Article 2 introduces you to the Ansible inventory and the Ansible ping module, pointing out how the Ansible ping module does more than just ping a host, it attempts to connect to the host also. You will also get introduced to the Ansible config file.
Article 3 is all about Ansible modules. You will use several modules:
ping module to check if targets are up
command module to run commands against target hosts
apt module to install software on targets
shell module to run commands in a shell on targets
service module to interact with services on targets
copy module to copy files to targets
file module to manipulate files on target (e.g.: delete)
Article 4 is more of a setup for the next article. It provisions the infrastructure via Terraform and validates connectivity to targets via Ansible ping. Suffice to say, playbooks are repeatable recipes that can be run against your infrastructure.
Article 5 is about using an Ansible Plabyook. You will dp several things:
manually install nginx test the application uninstall nginx install nginx using the Ansible playbook At the end of this article, you will destroy the infrastructure you created in Article 4.
Article 6 is about Ansible Variables. Use variables to store and reference values that can be used throughout playbooks, templates, and other Ansible configuration files. Variables can be used against a single host or a group of hosts.
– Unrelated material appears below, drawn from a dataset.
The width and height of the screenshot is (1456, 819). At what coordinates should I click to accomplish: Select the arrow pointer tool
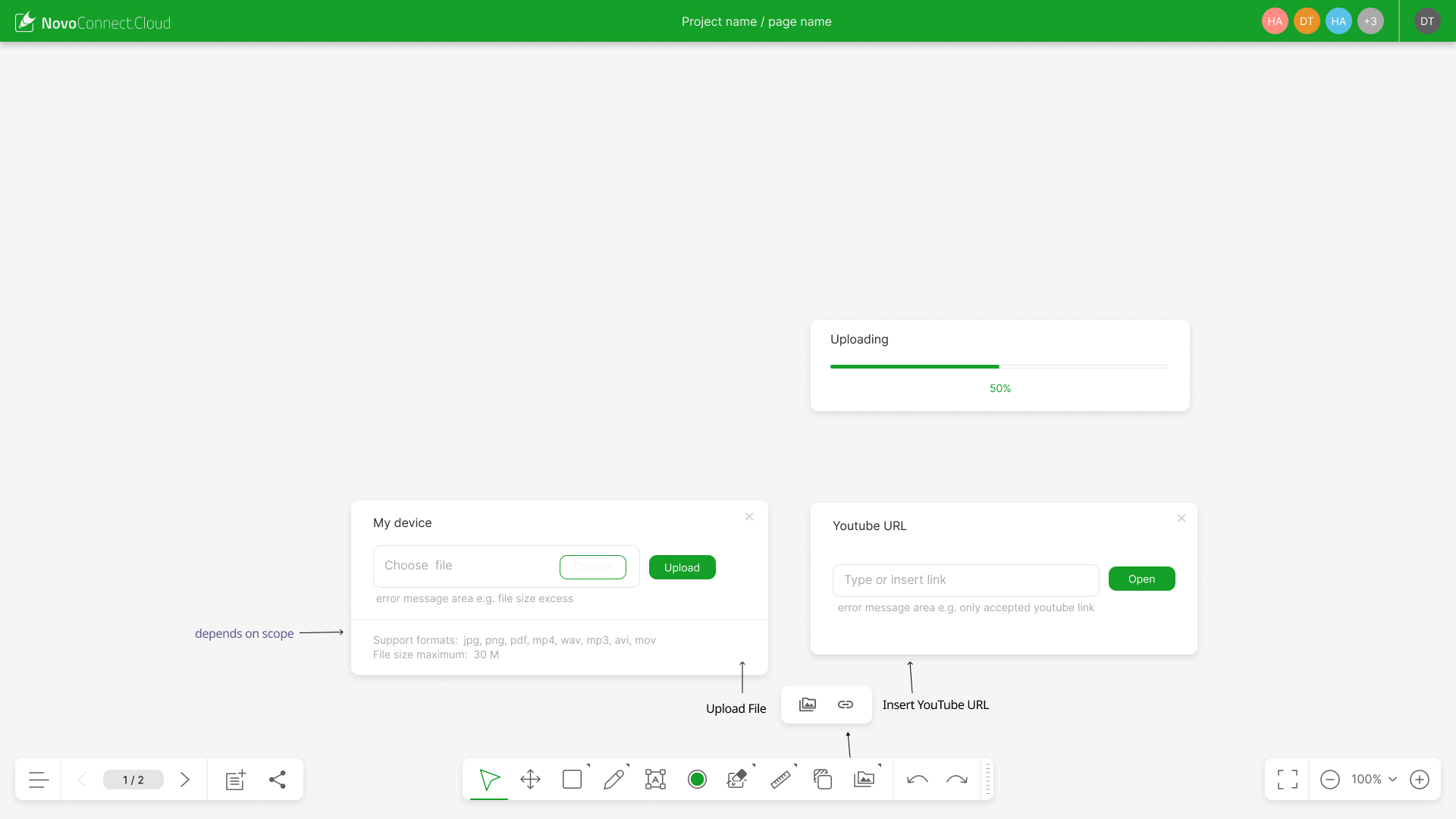pyautogui.click(x=489, y=779)
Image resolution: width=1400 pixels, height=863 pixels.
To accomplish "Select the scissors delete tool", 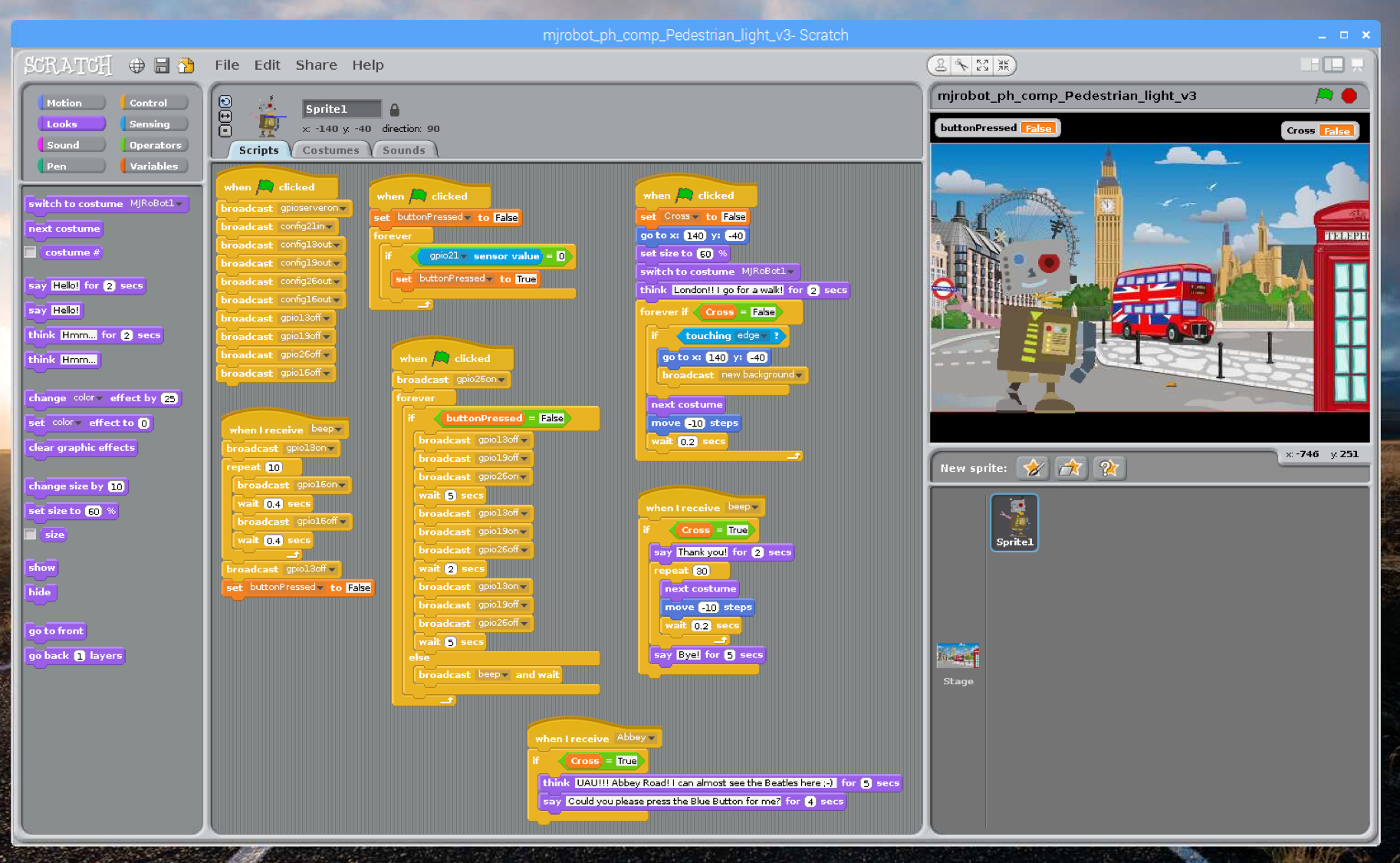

Article 7 is about Ansible Conditionals. You can use conditionals to control the execution of playbooks based on specific conditions or values. For example, you can do certain steps depending upon the target operating system
Article 8 is about Ansible Loops. The looping techniques used are "with_items" and the "loop" directive.
Article 9 is about Ansible Roles. Roles permit you to do a series of operations against infrastructure, simply due to classification into certain "roles". You can load variables, files, tasks, handlers, etc., all based on a known file structure.